All lines containing the string "agent" must be copied from the entries.

[Stored entries]
==============================

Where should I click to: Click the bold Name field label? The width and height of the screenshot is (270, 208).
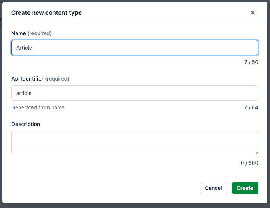click(19, 33)
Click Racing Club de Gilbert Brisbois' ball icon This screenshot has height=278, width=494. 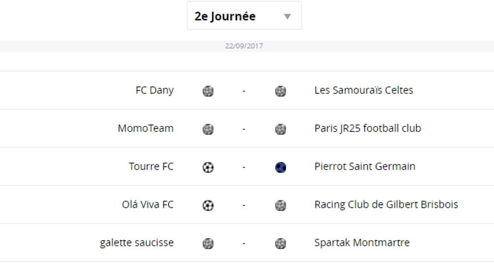pyautogui.click(x=281, y=205)
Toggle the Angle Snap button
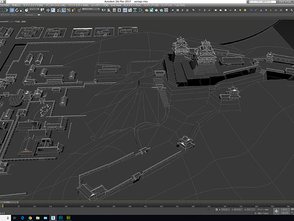The image size is (294, 221). 64,10

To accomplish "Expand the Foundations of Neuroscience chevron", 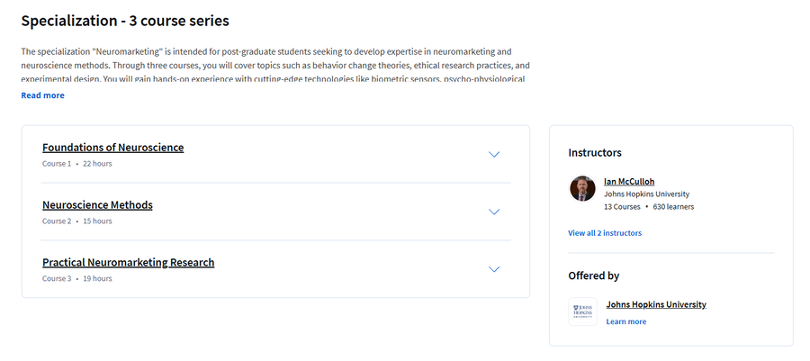I will 494,155.
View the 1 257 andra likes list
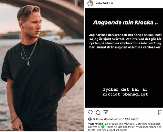The width and height of the screenshot is (163, 132). click(x=131, y=119)
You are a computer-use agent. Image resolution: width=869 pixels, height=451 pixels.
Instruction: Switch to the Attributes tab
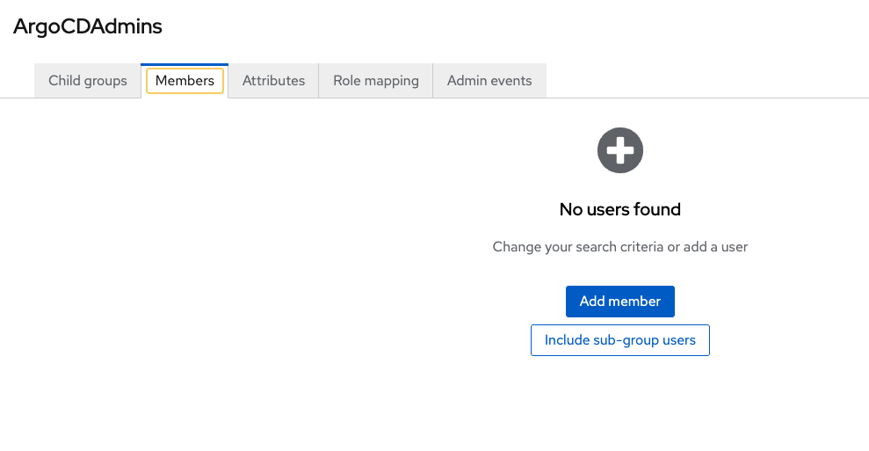(x=273, y=81)
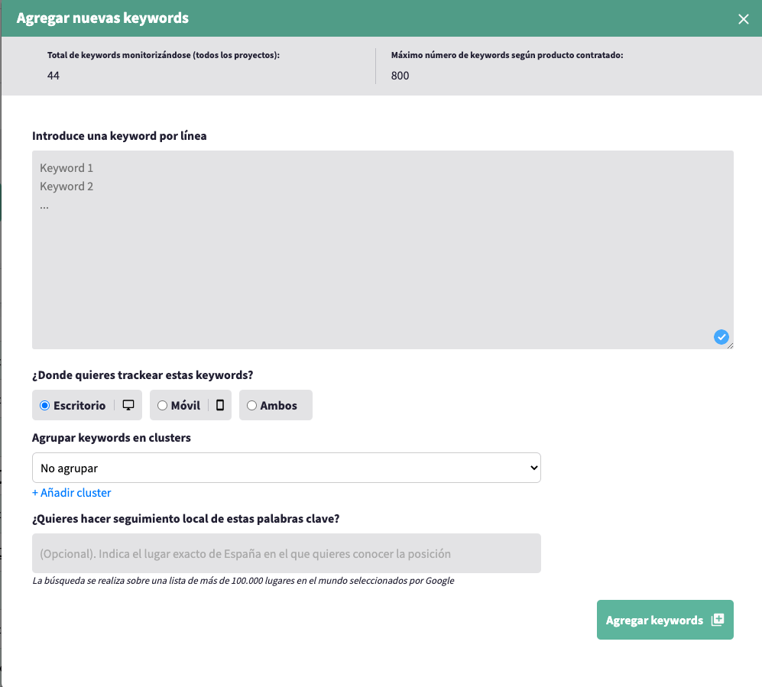Image resolution: width=762 pixels, height=687 pixels.
Task: Expand cluster list using the dropdown arrow
Action: pos(533,468)
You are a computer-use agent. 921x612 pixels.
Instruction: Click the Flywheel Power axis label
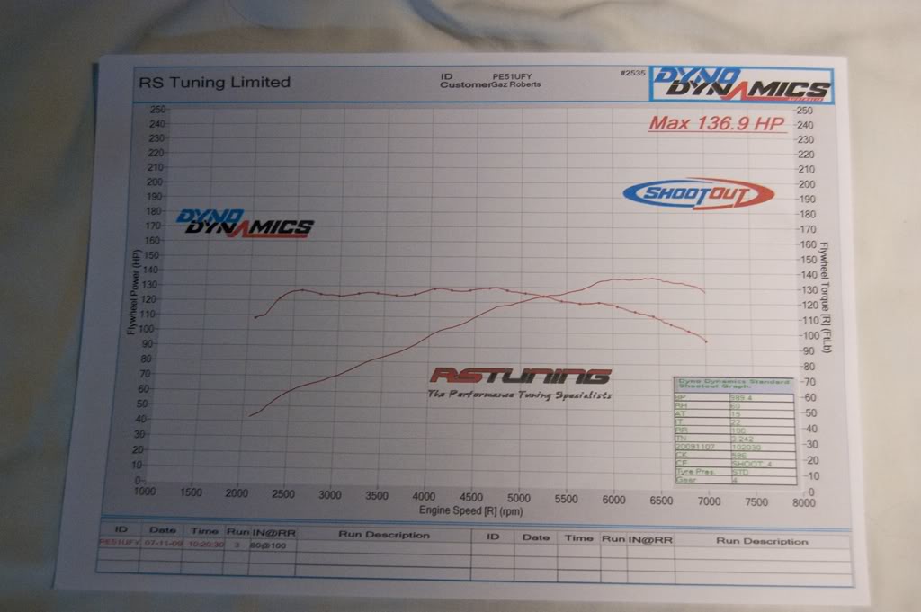click(x=132, y=293)
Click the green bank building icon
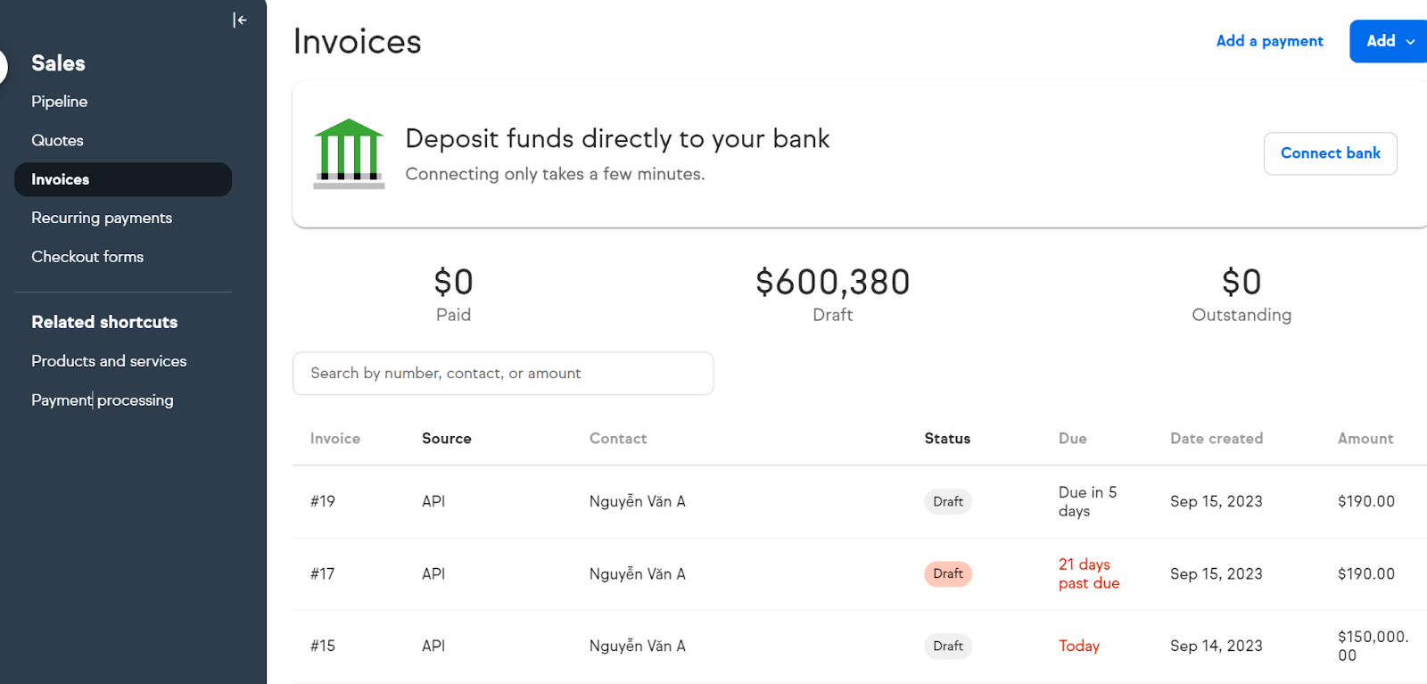 pyautogui.click(x=349, y=153)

==============================

[Answer box]
You are a computer-use agent. Image resolution: width=869 pixels, height=451 pixels.
You are a computer-use agent. 921x612 pixels.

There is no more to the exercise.